Va piú ratto che strale uscito d’arco,
senza dar a la mano un picciol crollo.
La via trangugia, e rapido e leggiero
ruba di man la briglia al Cavaliero.

348.Dal correr trito e da l’andar soave
Turbine è detto, e i turbini trapassa.
La destra allor di smisurata trave
arma il Guerriero estrano, indi l’abbassa
e nel Facchin, ben che massiccia e grave,
tutta qual fragil vetro ei la fracassa.
Due volte corse, e fe’ l’istesso effetto,
l’una al guanciale, e l’altra al bacinetto.

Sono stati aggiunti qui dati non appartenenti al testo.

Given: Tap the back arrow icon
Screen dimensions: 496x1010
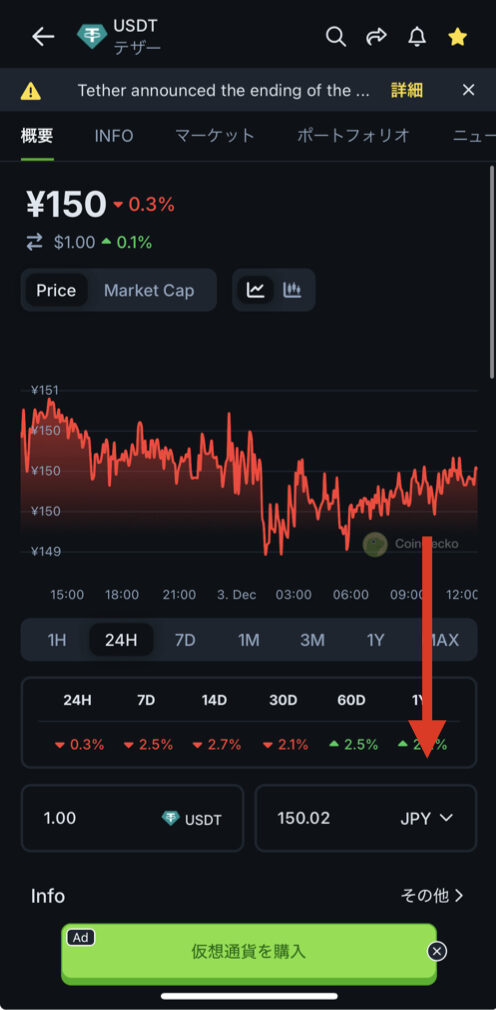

349.Rivolta allora a Citherea Bellona,
che tace, e con stupor la mira in volto:
— Che ti par di costui — seco ragiona —
ch’ad ogni altro nel corso il pregio ha tolto?
S’io miro, oltre il valor de la persona,
la patria ond’egli uscí, non mi par molto,
poi ch’a lei qualunqu’altra in tali affari
convien che ceda, e da lei sola impari.

350.È figlio di Parthenope famosa,
Sergio, garzon d’indomito ardimento,
ch’ai monti di Venafro e di Venosa,
ed ai piani di Bari e di Tarento,
gente vincendo invitta e valorosa,
imposto ha il giogo, e non ha peli al mento.
Se ’n guerra conquistò spoglie e trofei,
che fará ne le giostre, e ne’ tornei?